An important question in the sulphur amino acid nutrition of animals is the extent to which cystine can meet the methionine + cystine requirements. Because methionine can be converted into cystine but there is no conver sion of cystine into methionine, it has been assumed that methionine can fulfil the need for both methionine and cystine but that cystine can only fulfil the cystine need and, therefore, only a portion of the methionine + cystine requirement. This issue has important practical implications because most feedstuffs included in swine diets are higher in cystine than methionine (NRC, 1998). Thus, diets can be relatively high in total sulphur amino acids but low in methionine. In addition, it has been suggested that a high cystine content may increase the methionine requirement (Kirchgessner et ai, 1994b). Although the question about the maximum proportion of total sulphur amino acids that can be provided by cystine seems simple at first sight, many issues have confounded estimates during the 50 years that this has been investigated. Some of the issues are methodological such as inappropriate response criteria, underestimation of sulphur amino acid content of diets because of improper analysis, and differences in bioavailability of sulphur amino acids in different feedstuffs (Chung and Baker, 1992b). In addition, however, there are two fundamental issues that can confound interpretation of results. First it is important to clarify whether the replacement of methionine with cystine is on a weight or molar basis. Because the molecular weight of methionine (149) is greater than that of cysteine (121), equal weights of these two amino acids provide only 81% as many moles of methionine as cysteine (121/149 = 0.81). Thus, on a weight basis, increasing the methionine : cysteine ratio provides a decreasing number of moles of sulphur amino acids. Almost all estimates of the maximum portion of the methionine + cystine requirement that can be provided by cystine have been expressed on a weight basis and have ignored this issue. The second issue is that the proportion of methionine + cystine that can be provided by cystine is much greater for maintenance than for new tissue accretion. Consequently, the cystine replacement value increases as a pig matures and maintenance becomes a larger proportion of total amino acid need.

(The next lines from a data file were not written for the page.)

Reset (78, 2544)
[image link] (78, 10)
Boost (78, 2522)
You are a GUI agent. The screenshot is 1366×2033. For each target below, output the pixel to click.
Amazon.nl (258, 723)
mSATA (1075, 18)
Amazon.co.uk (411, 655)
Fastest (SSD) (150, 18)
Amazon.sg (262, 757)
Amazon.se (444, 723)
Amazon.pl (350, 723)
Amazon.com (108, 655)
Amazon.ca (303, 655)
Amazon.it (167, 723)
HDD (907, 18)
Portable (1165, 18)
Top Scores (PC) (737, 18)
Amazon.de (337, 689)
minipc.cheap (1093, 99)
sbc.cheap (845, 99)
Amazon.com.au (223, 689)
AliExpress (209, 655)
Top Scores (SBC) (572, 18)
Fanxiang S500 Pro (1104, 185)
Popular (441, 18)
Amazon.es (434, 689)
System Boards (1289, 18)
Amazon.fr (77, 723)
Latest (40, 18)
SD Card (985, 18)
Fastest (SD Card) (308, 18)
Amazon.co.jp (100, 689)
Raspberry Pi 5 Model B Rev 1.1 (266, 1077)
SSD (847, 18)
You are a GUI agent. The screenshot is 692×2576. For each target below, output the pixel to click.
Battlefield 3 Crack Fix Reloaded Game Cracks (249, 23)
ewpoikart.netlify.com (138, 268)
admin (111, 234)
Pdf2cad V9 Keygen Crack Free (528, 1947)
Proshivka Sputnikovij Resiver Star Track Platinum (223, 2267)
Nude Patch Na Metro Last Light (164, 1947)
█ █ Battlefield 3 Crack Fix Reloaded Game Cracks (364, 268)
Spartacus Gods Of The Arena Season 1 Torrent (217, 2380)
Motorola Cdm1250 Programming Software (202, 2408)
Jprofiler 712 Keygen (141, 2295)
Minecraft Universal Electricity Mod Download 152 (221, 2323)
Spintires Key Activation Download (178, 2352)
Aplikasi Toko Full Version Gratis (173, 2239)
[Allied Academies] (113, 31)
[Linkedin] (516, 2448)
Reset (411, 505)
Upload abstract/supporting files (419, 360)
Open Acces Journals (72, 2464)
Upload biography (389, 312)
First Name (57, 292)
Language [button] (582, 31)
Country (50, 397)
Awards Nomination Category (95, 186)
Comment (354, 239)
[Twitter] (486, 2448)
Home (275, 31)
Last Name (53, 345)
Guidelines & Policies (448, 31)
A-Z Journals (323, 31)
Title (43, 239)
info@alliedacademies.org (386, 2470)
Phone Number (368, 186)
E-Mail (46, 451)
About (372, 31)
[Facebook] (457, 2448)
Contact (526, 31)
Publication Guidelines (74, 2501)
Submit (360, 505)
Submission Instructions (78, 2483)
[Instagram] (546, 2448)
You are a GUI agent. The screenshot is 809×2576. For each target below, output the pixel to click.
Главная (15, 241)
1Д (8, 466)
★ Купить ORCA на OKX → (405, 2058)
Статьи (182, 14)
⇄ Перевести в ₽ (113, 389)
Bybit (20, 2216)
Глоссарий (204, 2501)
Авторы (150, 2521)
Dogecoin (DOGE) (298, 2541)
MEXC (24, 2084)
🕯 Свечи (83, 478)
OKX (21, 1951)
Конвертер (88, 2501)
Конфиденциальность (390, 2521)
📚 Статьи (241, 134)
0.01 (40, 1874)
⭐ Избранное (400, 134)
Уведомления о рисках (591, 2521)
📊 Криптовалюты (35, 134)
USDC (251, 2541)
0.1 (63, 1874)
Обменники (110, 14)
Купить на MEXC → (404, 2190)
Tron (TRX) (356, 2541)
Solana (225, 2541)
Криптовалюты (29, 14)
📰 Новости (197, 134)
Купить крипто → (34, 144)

An initial estimate of the proportion of methionine + cystine that could be provided by cystine was proposed by Shelton et al.
(1951). Based on their experiment, they concluded that the methionine requirement of 20kg growing pigs was 6.0 g kg-1 in the absence of cystine and 3.0 g kg-1 in the presence of adequate or excess cystine (6.0 g kg 1 added cystine in their experiment). On the basis of these results, they concluded that 'approximately 50% of the methionine can be replaced with cystine in the diet of the weanling pig'. Although this study made an important initial contribution, both the number of animals and the number of treatments was very limited. There was no titration of either the methionine + cystine requirement or various methionine:cystine ratios.
In later work, Curtin et al. (1952a,b) found that the methionine + cystine requirement of 15-kg pigs was approximately 7 g kg-1 of the diet and that 3.8 g kg-1 cystine could replace a corresponding amount of methionine, suggesting that cystine could supply > 50% of the methionine + cystine requirement. Becker et al. (1955) reported that the methionine requirement of 10-kg pigs was 2.5 g kg 1 in the presence of 1.7 g kg 1 cystine. From this, they concluded that cystine could provide 40% of the methionine + cystine requirement. Again, however, in both of these experiments there was no titration of various methionine: cystine ratios and therefore no direct determination of the maximum proportion of cystine that could be utilized.
During the 1960s, two additional papers were published by the research group at the University of Illinois. Mitchell et al. (1968) measured the nitrogen balance of 10-kg pigs. They studied methionine: cystine ratios from 96:4 to 30:70. Although there were no significant differences, there was a tendency for nitrogen balance to increase as cystine replaced methionine. This would be expected because of the increase in the moles of sulphur amino acids added. Based on these results, the authors concluded that 'cystine can replace at least 70% of the methionine need without decreasing nitrogen retention'. Despite this conclusion, there was a 6.5% reduction in nitrogen balance when the proportion of cystine was increased from 57 to 70%. In the following year, the same research group (Baker et al., 1969) reported similar results for the nitrogen balance of 11-kg pigs.
Nitrogen balance tended to increase as the proportion of sulphur amino acids provided by cystine increased from 26 to 66%, although none of the differences were significant. In two growth assays, however, weight gain was reduced when the proportion of cystine was increased from 56 to 66%, leading the authors to conclude that 'regardless of assay procedure, cystine can provide at least 56% of the requirement for total dietary sulphur amino acids'. Differences between the two types of assays were attributed to the fact that feed intake was equalized in the nitrogen balance study, whereas ad libitum access to feed was allowed in the growth experiments.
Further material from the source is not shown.